§ Exercise text:

This is a small demo codon optimiser that I built out of curiosity. It's also a good opportunity to brush up on the ol' React, more on that here. Expect rough edges as I made this over the weekend. If you try to break this page, you probably will. You can find the code for the optimizer here.

Little disclaimer: This tool is by no means perfect and has some limitations. E.g., it doesn't really validate your input sequence in the sense that it doesn't check if your input "makes sense" (is this even a "valid" protein, does it start and end correctly etc.). It also doesn't check for physical limitations: does this bacterium even have enough tRNAs to build the protein (it should run out at some point, right?). For now, it just assumes that the frequency distribution of tRNAs remains fixed, which is probably incorrect.

Here's my understanding of what a codon optimiser is, based on a recent chat with my dear friend Mr. Claude:

A codon is a group of 3 bases in RNA (and DNA too I guess?). Each of them code for a specific amino acid, which are the building blocks for proteins.

There are 64 codons, but only 20 amino acids, which means multiple codons can code for the same amino acid, e.g. these are all "synonyms" for Leucine: CUU, CUC, CUA, CUG, UUA, UUG.

The cell uses tRNAs (small molecules) to physically carry amino acids to the protein-building machinery (an enzyme I think). Each tRNA recognises a specific codon. BUT: organisms don't have equal amounts of each tRNA type. If your gene uses "CUA" a lot, the Ribosome has to wait for rare tRNAs to become available. Ain't nobody got time for that. You gotta make due with what you have.

§ Input data:
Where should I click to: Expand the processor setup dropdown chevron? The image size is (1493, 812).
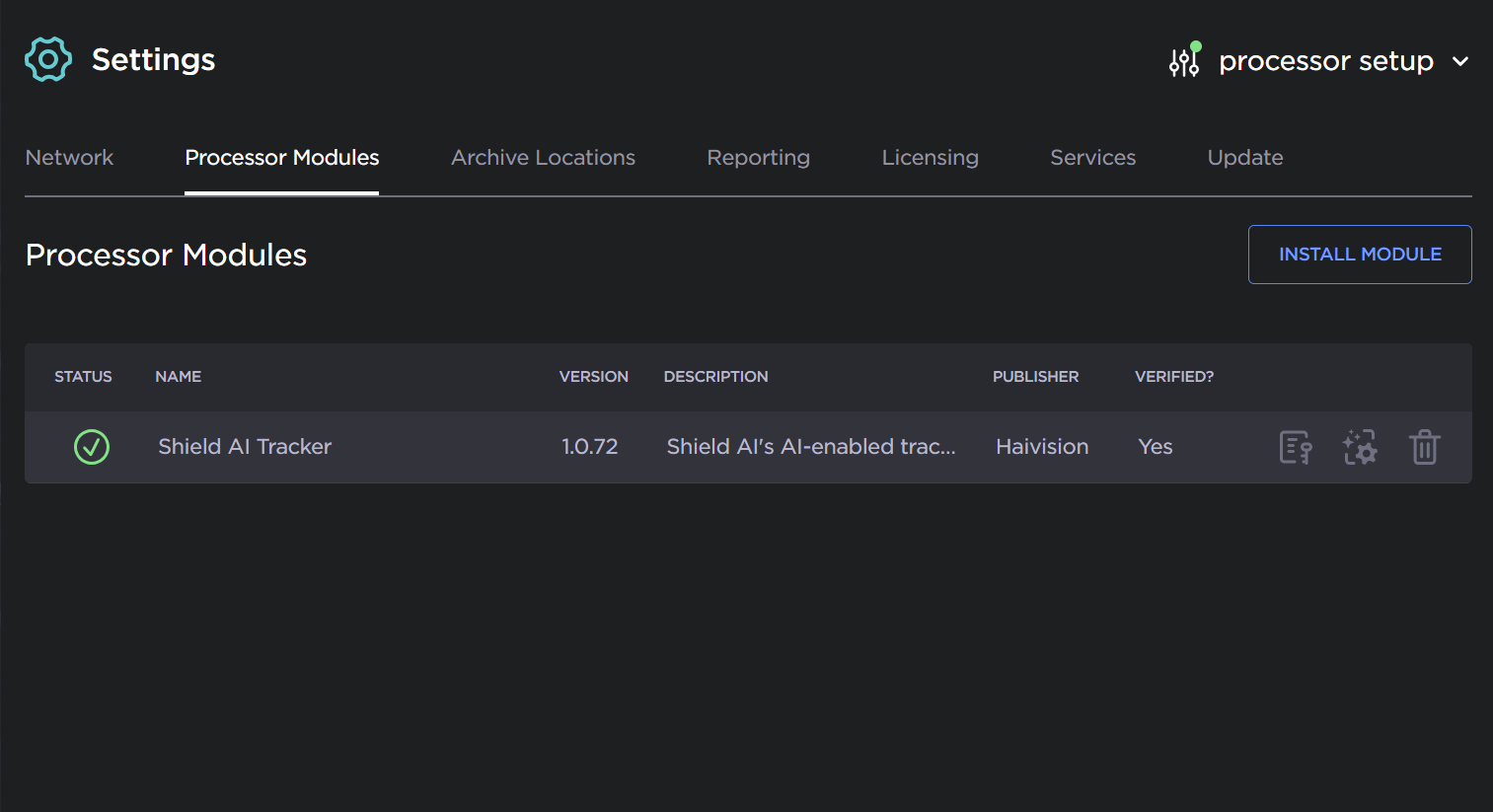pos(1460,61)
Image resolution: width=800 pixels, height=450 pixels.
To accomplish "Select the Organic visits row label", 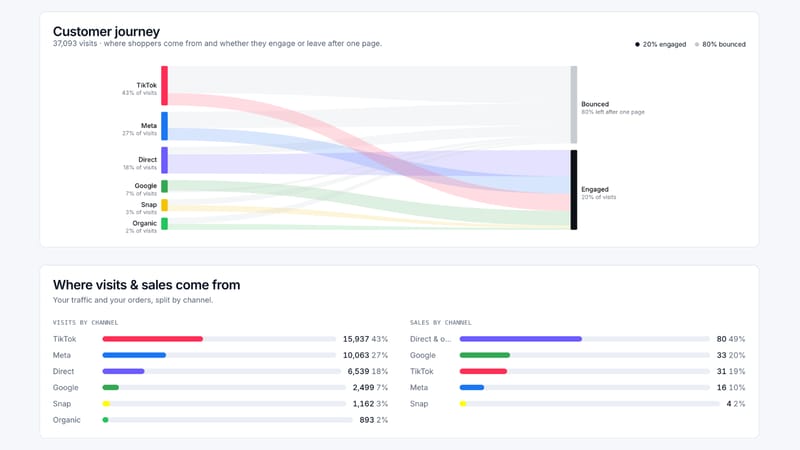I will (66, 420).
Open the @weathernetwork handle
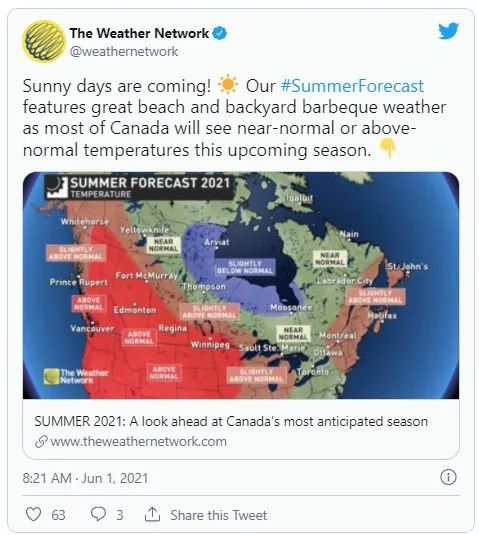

§ Your task: Continue the post about the codon optimizer, starting right after its final paragraph.

§ Answer box:
For a codon optimiser, you can have as input either a suboptimal DNA string that needs to be optimised. But wth is a suboptimal DNA? Well, let's say you - dear reader - are an E. Coli bacterium and I'm a mad scientist. I will give you a bit of human DNA and you have to make me some insulin. Human codon preferences are different from your codon preferences. You prefer to have CUG codons for Leucine, while the human gene prefers CUA. Now, you're in a pickle.

You are given a foreign bit of DNA that tells you to use CUA, but you can't. You just ran out of CUA tRNAs. You can now either wait (the protein production stalls, perhaps falls off and you get a useless protein) or you make an error (equally useless protein). The solution? Before giving you the DNA, I (using the power of black voodoo magic as far as my understanding goes) rewrite it. I swap out all the CUA codons for CUG codons because I know that those are your favourites. Same amino acid, different spelling. Now when you read it, you breeze through — plenty of CUG tRNAs available. And THAT is the optimisation part: I optimise the given DNA strand to fit YOUR tRNA frequency distribution.

Apparently, we humans can just "change" DNA, and no ones' head explodes at the thought. It's like we found private functions in Nature's API that were not meant to be publically used but here we are, very much using them and writing our own docs to top it off.